▶ What you should do
Please copy exactly the line containing "Image resolution: width=1194" and every line after it, through the last line of the records below, leaving out all pictures.

____________

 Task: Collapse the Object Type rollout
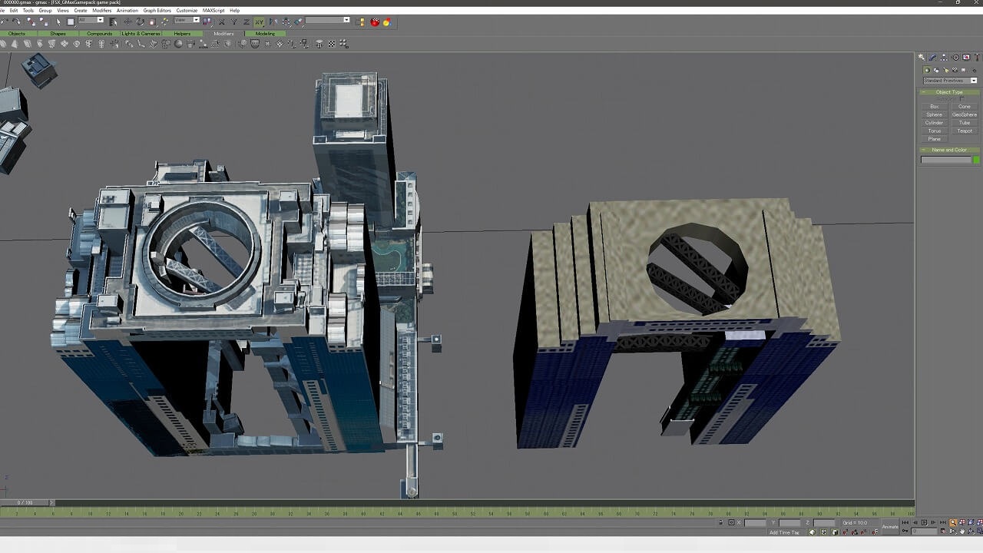[949, 92]
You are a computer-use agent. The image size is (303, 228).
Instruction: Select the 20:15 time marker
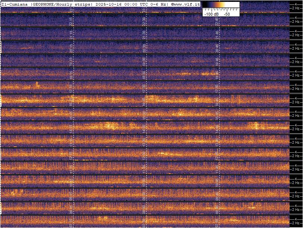point(71,48)
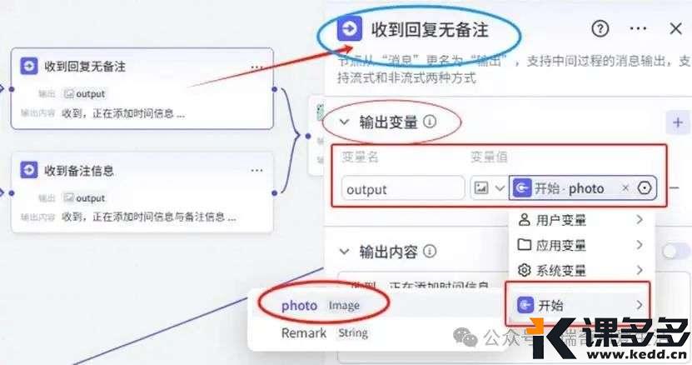692x365 pixels.
Task: Collapse the 输出变量 section
Action: [x=344, y=122]
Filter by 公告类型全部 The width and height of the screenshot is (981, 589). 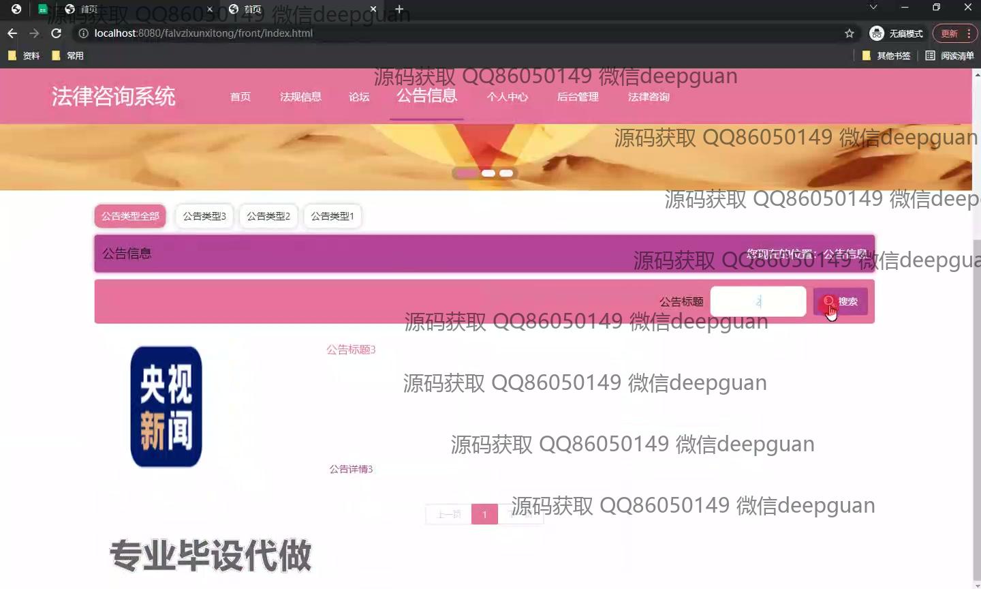130,216
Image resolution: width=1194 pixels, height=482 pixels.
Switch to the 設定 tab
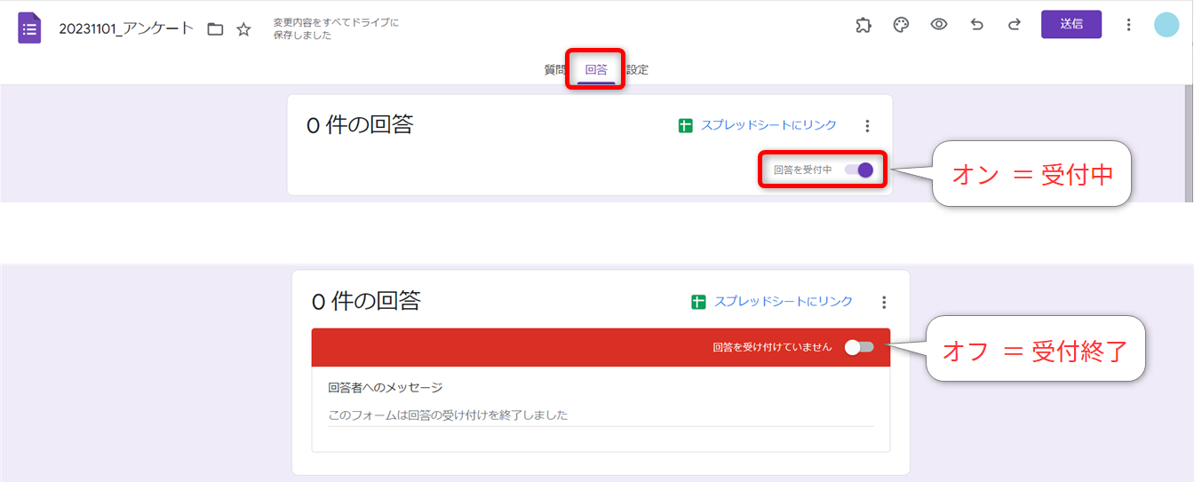point(638,70)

____________

▶ Expected output
Image resolution: width=1194 pixels, height=482 pixels.
Switch to the 設定 tab
point(638,70)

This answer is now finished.